This post systematically examines three core capabilities of TraceQL — error span filtering, per-service P99 latency analysis, and cross-signal queries with Mimir metrics — with practical examples. Beyond a simple syntax introduction, it includes query patterns and operational know-how you can reach for immediately during real on-call situations.

Prerequisites for this post: This assumes Grafana Tempo is already deployed and your application is instrumented with the OpenTelemetry SDK. If Tempo isn't installed yet, refer to the Grafana Tempo official installation guide first.

Core Concepts

What is TraceQL

TraceQL is a dedicated query language designed for querying distributed tracing data in Grafana Tempo. In the same vein as LogQL for logs and PromQL for metrics, it serves as the purpose-built query language for traces.

Key difference from PromQL: PromQL asks "what was the error rate over the last 5 minutes?", while TraceQL asks "which requests were errors and how long did each span take?" Using the TraceQL Metrics feature, you can extract PromQL-like aggregations from traces on the fly, letting you check P99 or error rates in real time without prior instrumentation.

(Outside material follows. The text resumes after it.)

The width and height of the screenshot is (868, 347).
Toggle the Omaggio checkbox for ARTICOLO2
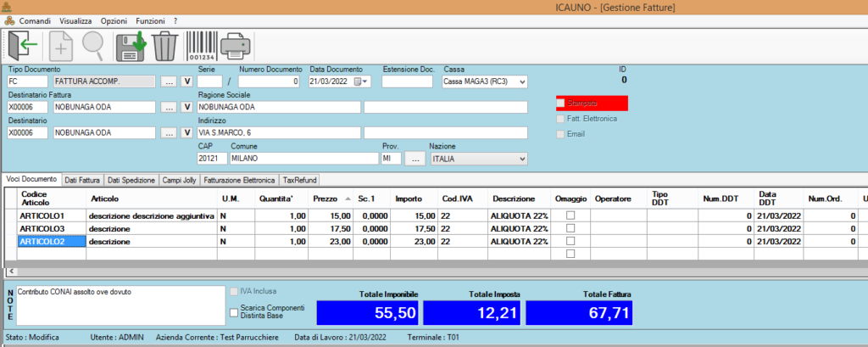(x=570, y=241)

The basic syntax structure is as follows:

traceql

{ <span-filter> } | <pipeline-function>

The curly braces {} are the span selector — the conditions inside are applied to each span and return matching spans. After the pipe |, you can chain aggregation functions like rate() and quantile_over_time().

Key Field Namespaces

Namespace	Description	Example
`span.*`	Span attributes	`span.http.status_code`
`resource.*`	Resource attributes (service metadata)	`resource.service.name`
`status`	Span status	`error`, `ok`, `unset`
`duration`	Span elapsed time	`duration > 500ms`
`name`	Span name	`name = "POST /api/orders"`

OpenTelemetry Semantic Conventions: Field names such as span.http.request.method and resource.service.name follow OpenTelemetry standard attribute names directly. Applications instrumented with the OTEL SDK can use them without any additional mapping.

Structural Operators (Tempo 2.2+)

Starting with Tempo 2.2, structural operators were introduced for filtering based on hierarchical relationships between spans within a trace.

Operator	Meaning
`>>` (descendant)	Finds span B among A's descendant spans
`>` (child)	Span B as A's direct child
`<<` (ancestor)	Finds span B among A's ancestor spans
`<` (parent)	Span B as A's direct parent
`~` (sibling)	Span B at the same level as A

These operators are extremely useful when tracing "which layer contains the root cause of a given error" directly through the distributed call tree structure.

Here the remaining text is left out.